What to produce:
Look below for the line that contains "Open the 20 rows-per-page dropdown", then quote it and all the lines after it, exactly, with the pictures left out.

Pixel coordinate grounding data
Content starts
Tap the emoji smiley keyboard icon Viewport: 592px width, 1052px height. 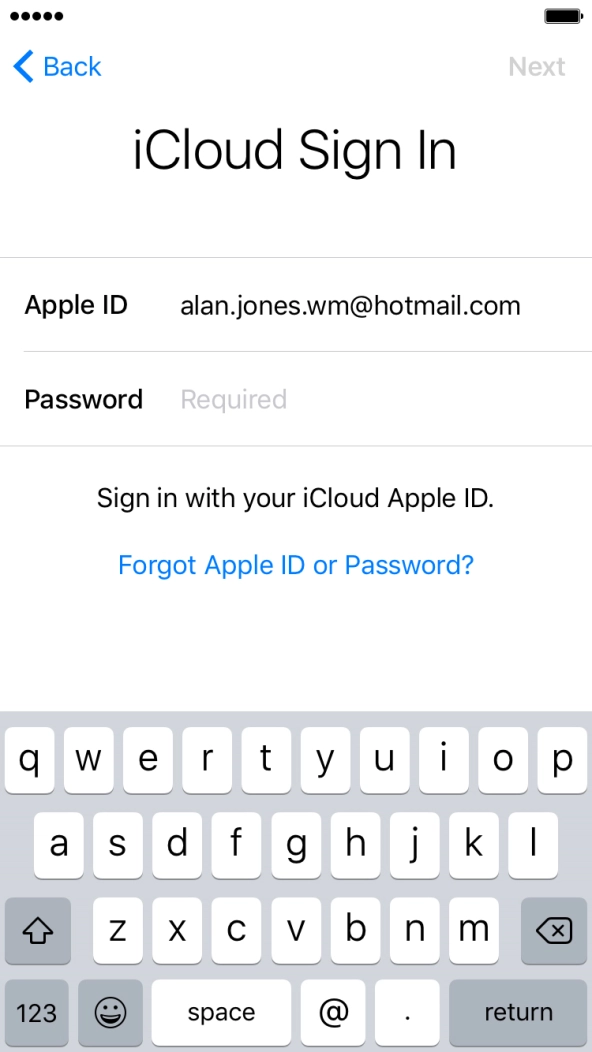(110, 1012)
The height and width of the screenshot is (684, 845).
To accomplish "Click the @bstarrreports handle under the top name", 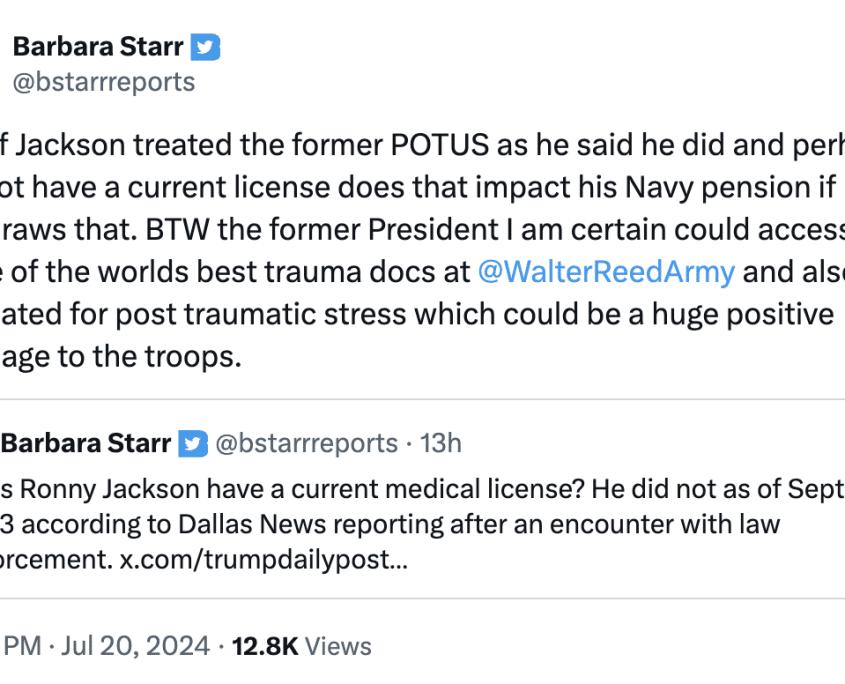I will [104, 82].
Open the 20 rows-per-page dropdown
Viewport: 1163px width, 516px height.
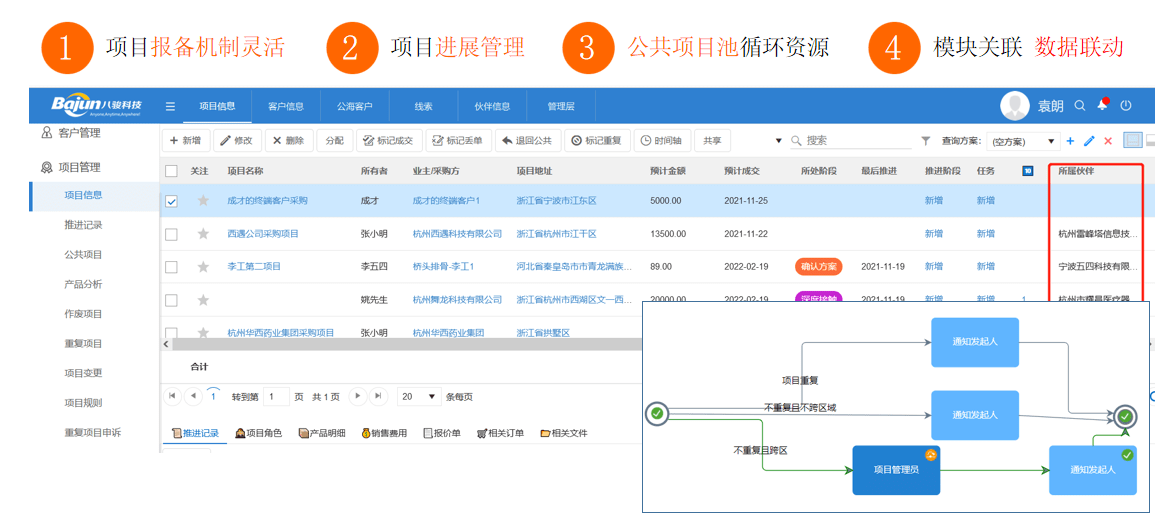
Content ends
Response to the exercise:
Open the 20 rows-per-page dropdown
Viewport: 1163px width, 516px height.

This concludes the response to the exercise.